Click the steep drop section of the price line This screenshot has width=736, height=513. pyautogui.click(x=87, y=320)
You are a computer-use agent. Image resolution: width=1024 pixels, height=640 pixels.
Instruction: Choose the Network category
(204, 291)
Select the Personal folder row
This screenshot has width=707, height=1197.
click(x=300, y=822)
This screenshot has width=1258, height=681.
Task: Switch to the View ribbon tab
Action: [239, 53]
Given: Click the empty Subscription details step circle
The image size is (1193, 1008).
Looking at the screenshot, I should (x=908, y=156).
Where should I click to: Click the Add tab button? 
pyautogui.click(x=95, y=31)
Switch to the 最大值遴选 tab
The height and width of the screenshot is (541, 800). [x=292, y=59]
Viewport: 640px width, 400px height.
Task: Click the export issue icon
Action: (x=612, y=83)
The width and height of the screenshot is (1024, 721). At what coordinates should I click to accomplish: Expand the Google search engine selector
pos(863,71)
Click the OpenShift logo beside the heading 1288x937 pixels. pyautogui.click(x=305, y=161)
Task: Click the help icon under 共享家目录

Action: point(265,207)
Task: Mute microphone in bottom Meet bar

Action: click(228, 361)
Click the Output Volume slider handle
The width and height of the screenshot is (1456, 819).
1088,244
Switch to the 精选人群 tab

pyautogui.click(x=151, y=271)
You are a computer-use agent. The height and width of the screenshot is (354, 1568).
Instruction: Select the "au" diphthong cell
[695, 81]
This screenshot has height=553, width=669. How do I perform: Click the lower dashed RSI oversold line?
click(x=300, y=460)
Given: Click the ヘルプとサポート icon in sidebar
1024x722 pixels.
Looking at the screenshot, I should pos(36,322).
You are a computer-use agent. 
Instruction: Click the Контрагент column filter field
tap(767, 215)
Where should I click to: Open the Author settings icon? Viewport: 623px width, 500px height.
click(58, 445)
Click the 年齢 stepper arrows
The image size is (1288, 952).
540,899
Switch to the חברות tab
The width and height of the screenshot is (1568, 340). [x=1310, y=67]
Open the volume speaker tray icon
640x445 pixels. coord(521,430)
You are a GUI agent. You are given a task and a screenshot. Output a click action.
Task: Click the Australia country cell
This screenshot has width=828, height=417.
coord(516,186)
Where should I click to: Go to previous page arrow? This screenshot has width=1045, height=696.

▶ **Requirement**: Nothing in the listing should change; repeat it in full.

▶ **Answer to the problem**:
Click the steep drop section of the price line This screenshot has width=736, height=513. pyautogui.click(x=87, y=320)
You are a computer-use agent. Image resolution: width=1024 pixels, height=640 pixels.
Instruction: Choose the Network category
(204, 291)
Select the Personal folder row
This screenshot has width=707, height=1197.
click(x=300, y=822)
This screenshot has width=1258, height=681.
Task: Switch to the View ribbon tab
Action: [239, 53]
Given: Click the empty Subscription details step circle
The image size is (1193, 1008).
Looking at the screenshot, I should (x=908, y=156).
Where should I click to: Click the Add tab button? 
pyautogui.click(x=95, y=31)
Switch to the 最大值遴选 tab
The height and width of the screenshot is (541, 800). [x=292, y=59]
Viewport: 640px width, 400px height.
Task: Click the export issue icon
Action: (x=612, y=83)
The width and height of the screenshot is (1024, 721). At what coordinates should I click to accomplish: Expand the Google search engine selector
pos(863,71)
Click the OpenShift logo beside the heading 1288x937 pixels. pyautogui.click(x=305, y=161)
Task: Click the help icon under 共享家目录

Action: point(265,207)
Task: Mute microphone in bottom Meet bar

Action: click(228, 361)
Click the Output Volume slider handle
The width and height of the screenshot is (1456, 819).
1088,244
Switch to the 精选人群 tab

pyautogui.click(x=151, y=271)
You are a computer-use agent. The height and width of the screenshot is (354, 1568).
Instruction: Select the "au" diphthong cell
[695, 81]
This screenshot has height=553, width=669. How do I perform: Click the lower dashed RSI oversold line?
click(x=300, y=460)
Given: Click the ヘルプとサポート icon in sidebar
1024x722 pixels.
Looking at the screenshot, I should pos(36,322).
You are a computer-use agent. 
Instruction: Click the Контрагент column filter field
tap(767, 215)
Where should I click to: Open the Author settings icon? Viewport: 623px width, 500px height.
click(58, 445)
Click the 年齢 stepper arrows
The image size is (1288, 952).
540,899
Switch to the חברות tab
The width and height of the screenshot is (1568, 340). [x=1310, y=67]
Open the volume speaker tray icon
640x445 pixels. coord(521,430)
You are a GUI agent. You are given a task and a screenshot. Output a click action.
Task: Click the Australia country cell
This screenshot has width=828, height=417.
coord(516,186)
Where should I click to: Go to previous page arrow? This screenshot has width=1045, height=696.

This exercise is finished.